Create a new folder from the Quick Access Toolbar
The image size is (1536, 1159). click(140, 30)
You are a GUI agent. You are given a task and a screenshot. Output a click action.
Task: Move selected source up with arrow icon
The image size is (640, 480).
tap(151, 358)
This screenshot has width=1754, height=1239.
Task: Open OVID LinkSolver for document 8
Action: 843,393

> _Given task_
Repeat every one of the items above word for word.

> _Result for this task_
Create a new folder from the Quick Access Toolbar
The image size is (1536, 1159). click(140, 30)
You are a GUI agent. You are given a task and a screenshot. Output a click action.
Task: Move selected source up with arrow icon
The image size is (640, 480).
tap(151, 358)
This screenshot has width=1754, height=1239.
Task: Open OVID LinkSolver for document 8
Action: 843,393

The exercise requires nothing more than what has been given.